**Job 1**
In the listing, from the line with "Click the Team" to the line with "[x=412, y=212]", swap "Click" for "Press" and give those lines back with nothing else changed.

**Text extract**
%%
# Low hot water flow?



## DaVinciRemodel (Oct 7, 2009)

I got a call from a customer yesterday that suddenly (about 3 in the afternoon) there was very low water flow in their home – just on the hot side. I stopped by and found all faucets in the house, when the hot water was turned on, we would get good flow for about 3 – 4 seconds then it reduced to a maybe half the flow. 

The tanks are 7 years old (2 of them) connected in series and are not leaking. The cold side has excellent pressure.

Any ideas?

Paul


----------



## TAHomeRepairs (Jun 18, 2012)

Have you tried flushing the heaters? 

Since it's all taps, and it starts okay then slows, maybe something is obstructing the dip tube in the tank?

It would be a good start. 7 years is not that old, but with a lot of minerals/sediment in the water, it's possible.


----------



## DaVinciRemodel (Oct 7, 2009)

TAHomeRepairs said:


> Have you tried flushing the heaters?
> 
> Since it's all taps, and it starts okay then slows, maybe something is obstructing the dip tube in the tank?
> 
> It would be a good start. 7 years is not that old, but with a lot of minerals/sediment in the water, it's possible.


My thought also. So I flushed them – about 30 min. ago. Refilled and no joy


----------



## Mr. Direct (Mar 26, 2014)

http://www.water-heater-repair-guide.com/lowhotwaterpressure.html 

I have used this site when I had a water heater problem at home. (although it was something much simpler than your experiencing) I saw they have a section for "low hot water pressure in whole house". I'm not a plumber but maybe it will help.


----------



## KillerToiletSpider (May 27, 2007)

Remove a hot side cartridge on the faucet of your choice and see if it is full of crud, if it is so is the angle stop and the hot side cartridge and angle on every faucet in the house.


----------



## DaVinciRemodel (Oct 7, 2009)

Resolved! In case someone runs into this in the future – here’s my steps (not a plumber so excuse me if I use the wrong terminology):

1.	After testing a few things, I became convinced that if there was an obstruction, it was on the supply side of the water heater.
2.	I removed the supply connection and sticking up, out of the nipple on the heater, was a pointy plastic part (looks a little like a pencil bobber for fishing).
3.	As it turns out, in Rheem water heaters, this bobber like thing acts as a check valve of sorts. When the tank is full and under pressure, it rises up and prevents any back flow into the supply line. When the tank starts to drain and eases pressure the bobber drops and allows the tank to refill. It seems to be part of (built into) the dip tube.
4.	This little guy was stuck (slightly cocked to the side) in a semi closed position not allowing pressure to rebuild in the tank. 
5.	Once I straightened (unstuck) this little bobber thingy and reconnected the supply, we have full pressure at every faucet. 

:thumbsup: :clap:


----------
%%
**Job 2**
Name every distinct username that posts in the low hot water flow thread.

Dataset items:
%%
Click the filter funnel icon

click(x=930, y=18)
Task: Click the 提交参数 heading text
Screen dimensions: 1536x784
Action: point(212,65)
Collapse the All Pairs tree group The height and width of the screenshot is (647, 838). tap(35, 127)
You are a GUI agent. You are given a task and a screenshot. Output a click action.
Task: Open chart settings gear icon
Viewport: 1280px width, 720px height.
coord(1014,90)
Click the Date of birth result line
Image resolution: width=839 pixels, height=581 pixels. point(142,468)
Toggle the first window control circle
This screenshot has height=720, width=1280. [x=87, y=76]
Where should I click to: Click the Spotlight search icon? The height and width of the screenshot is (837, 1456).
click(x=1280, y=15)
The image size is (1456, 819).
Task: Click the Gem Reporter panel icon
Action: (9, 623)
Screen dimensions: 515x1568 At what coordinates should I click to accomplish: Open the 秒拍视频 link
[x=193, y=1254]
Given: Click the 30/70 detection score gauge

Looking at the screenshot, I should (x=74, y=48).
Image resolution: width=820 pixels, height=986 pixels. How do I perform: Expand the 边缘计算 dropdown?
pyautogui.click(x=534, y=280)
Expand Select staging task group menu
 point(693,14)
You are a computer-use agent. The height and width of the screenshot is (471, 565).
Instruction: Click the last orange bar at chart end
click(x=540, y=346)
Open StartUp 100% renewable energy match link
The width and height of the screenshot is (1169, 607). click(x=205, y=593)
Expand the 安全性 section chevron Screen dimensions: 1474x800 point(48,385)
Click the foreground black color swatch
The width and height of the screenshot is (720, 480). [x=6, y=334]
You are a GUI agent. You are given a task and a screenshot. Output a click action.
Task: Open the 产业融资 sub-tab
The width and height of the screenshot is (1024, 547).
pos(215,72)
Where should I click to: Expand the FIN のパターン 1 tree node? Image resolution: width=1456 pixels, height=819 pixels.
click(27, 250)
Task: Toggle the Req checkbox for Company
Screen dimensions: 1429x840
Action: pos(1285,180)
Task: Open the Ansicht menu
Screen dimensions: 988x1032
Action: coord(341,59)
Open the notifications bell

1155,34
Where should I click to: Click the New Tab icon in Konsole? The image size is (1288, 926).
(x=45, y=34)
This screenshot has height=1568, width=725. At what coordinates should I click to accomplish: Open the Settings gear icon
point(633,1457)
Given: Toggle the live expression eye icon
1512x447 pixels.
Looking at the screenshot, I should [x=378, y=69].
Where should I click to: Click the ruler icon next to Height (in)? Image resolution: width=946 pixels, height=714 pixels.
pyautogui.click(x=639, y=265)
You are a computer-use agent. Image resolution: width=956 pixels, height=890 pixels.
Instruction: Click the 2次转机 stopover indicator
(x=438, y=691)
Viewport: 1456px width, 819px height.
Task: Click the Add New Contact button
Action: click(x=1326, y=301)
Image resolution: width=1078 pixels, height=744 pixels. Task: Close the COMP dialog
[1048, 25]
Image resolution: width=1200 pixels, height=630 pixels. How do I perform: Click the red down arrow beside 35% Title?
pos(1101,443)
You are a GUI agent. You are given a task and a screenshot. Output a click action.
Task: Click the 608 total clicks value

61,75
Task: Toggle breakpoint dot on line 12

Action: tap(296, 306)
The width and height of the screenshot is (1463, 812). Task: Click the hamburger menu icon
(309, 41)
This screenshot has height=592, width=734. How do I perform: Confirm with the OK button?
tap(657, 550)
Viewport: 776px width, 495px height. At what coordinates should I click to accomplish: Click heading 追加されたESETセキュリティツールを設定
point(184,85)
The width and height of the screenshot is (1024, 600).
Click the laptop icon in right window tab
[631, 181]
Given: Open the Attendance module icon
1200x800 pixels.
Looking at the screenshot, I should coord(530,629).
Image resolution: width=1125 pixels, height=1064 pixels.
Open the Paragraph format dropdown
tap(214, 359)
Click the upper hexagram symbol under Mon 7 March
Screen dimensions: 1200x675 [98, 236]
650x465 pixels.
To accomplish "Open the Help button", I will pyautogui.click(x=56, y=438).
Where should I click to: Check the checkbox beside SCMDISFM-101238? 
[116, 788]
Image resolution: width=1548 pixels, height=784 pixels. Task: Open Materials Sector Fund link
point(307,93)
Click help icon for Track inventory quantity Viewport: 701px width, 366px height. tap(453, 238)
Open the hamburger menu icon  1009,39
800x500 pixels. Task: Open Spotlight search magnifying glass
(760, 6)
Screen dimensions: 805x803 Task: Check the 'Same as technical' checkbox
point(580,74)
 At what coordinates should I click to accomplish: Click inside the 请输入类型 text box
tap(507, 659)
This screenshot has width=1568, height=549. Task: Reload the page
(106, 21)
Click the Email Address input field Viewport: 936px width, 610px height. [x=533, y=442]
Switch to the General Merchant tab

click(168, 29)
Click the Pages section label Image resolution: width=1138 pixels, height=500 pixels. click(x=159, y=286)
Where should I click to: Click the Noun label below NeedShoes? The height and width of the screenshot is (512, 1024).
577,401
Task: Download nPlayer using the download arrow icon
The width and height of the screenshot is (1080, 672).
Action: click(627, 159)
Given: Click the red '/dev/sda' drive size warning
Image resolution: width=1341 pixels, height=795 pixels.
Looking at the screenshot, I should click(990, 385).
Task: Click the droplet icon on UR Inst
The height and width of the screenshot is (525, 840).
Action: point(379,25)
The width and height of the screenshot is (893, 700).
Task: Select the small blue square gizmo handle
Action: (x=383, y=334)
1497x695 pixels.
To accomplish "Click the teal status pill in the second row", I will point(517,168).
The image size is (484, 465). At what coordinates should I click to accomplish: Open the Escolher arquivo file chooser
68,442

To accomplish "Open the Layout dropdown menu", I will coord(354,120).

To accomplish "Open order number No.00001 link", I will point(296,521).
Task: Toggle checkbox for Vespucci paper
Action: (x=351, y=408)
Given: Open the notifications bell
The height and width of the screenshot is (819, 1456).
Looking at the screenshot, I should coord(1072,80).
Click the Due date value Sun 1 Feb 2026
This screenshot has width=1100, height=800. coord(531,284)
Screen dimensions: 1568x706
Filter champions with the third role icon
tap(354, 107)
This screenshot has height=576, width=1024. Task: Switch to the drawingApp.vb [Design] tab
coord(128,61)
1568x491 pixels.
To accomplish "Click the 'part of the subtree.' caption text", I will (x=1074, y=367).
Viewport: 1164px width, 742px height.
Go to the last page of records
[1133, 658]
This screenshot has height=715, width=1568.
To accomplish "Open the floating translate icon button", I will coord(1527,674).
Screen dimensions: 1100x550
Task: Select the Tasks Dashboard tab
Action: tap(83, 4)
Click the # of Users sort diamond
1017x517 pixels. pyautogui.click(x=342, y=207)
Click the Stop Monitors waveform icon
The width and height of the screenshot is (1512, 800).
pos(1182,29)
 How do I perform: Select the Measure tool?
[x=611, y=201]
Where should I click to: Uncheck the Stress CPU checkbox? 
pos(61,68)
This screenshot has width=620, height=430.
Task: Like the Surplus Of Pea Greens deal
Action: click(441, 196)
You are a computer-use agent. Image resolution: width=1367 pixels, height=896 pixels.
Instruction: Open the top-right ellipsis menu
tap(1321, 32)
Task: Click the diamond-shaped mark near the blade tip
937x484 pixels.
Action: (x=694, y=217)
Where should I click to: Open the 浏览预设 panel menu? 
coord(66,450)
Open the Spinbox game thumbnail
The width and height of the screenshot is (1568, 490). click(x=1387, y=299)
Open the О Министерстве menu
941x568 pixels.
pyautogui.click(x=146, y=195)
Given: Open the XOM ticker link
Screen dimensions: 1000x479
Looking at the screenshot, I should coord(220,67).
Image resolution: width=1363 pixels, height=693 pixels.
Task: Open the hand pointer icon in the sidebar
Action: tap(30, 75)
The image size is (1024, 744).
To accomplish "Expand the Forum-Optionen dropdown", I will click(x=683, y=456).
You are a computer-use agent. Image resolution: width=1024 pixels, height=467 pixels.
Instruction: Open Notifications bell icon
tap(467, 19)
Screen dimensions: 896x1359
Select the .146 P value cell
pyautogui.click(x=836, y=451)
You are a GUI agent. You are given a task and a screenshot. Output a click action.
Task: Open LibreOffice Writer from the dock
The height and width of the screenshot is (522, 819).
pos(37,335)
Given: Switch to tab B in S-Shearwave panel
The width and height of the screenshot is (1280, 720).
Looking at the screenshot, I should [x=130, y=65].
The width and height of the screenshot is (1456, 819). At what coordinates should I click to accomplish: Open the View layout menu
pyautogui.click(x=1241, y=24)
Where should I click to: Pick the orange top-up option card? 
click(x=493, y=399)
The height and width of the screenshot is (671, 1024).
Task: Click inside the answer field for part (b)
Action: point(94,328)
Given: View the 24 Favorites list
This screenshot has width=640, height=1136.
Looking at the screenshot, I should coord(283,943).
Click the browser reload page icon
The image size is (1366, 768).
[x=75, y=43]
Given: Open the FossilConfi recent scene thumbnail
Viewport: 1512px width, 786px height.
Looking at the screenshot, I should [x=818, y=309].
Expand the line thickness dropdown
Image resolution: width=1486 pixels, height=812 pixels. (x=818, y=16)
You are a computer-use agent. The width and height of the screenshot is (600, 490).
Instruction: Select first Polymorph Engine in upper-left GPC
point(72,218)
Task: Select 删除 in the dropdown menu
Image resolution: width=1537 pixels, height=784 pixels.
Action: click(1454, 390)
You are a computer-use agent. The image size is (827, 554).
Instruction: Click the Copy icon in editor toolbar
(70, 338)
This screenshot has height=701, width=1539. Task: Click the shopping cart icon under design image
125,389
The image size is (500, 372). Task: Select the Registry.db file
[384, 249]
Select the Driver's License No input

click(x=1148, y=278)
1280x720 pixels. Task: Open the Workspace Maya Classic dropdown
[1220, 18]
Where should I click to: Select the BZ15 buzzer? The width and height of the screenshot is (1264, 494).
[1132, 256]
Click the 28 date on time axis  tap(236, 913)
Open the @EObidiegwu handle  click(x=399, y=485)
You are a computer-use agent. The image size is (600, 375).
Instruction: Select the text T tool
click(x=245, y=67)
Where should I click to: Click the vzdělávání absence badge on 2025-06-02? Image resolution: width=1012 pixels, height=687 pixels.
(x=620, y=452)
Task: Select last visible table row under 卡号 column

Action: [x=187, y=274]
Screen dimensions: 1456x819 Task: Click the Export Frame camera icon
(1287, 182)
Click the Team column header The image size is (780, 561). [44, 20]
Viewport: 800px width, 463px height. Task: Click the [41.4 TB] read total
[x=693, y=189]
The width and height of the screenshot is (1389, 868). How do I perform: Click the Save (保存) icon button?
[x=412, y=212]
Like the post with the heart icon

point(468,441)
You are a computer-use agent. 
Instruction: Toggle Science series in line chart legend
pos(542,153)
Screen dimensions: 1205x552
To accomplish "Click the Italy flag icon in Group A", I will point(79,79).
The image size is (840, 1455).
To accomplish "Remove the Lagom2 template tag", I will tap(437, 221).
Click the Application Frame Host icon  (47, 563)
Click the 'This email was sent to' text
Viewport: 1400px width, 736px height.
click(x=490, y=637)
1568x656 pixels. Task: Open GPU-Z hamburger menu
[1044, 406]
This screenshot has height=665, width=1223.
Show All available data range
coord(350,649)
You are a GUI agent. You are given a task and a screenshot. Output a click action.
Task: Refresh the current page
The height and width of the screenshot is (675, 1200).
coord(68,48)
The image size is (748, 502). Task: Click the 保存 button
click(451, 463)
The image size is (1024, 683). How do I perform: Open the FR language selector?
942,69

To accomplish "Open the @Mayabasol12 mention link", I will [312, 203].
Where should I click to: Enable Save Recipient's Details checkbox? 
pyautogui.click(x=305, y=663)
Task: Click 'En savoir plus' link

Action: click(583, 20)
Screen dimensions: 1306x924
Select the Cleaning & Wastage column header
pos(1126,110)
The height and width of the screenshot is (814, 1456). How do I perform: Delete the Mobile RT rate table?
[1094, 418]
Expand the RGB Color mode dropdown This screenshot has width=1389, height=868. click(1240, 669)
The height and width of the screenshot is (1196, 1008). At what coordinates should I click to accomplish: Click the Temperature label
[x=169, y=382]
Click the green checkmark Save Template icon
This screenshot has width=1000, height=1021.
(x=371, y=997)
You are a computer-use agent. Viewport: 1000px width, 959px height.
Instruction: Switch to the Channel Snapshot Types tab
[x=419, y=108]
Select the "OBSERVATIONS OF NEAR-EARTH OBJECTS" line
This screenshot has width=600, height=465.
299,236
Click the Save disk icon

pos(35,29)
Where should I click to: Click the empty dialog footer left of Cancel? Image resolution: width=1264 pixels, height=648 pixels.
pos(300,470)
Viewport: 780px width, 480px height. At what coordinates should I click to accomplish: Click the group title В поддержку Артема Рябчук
%%
**Complete answer 1**
Press the Team column header The image size is (780, 561). [44, 20]
Viewport: 800px width, 463px height. Task: Press the [41.4 TB] read total
[x=693, y=189]
The width and height of the screenshot is (1389, 868). How do I perform: Press the Save (保存) icon button?
[x=412, y=212]

**Complete answer 2**
DaVinciRemodel
TAHomeRepairs
Mr. Direct
KillerToiletSpider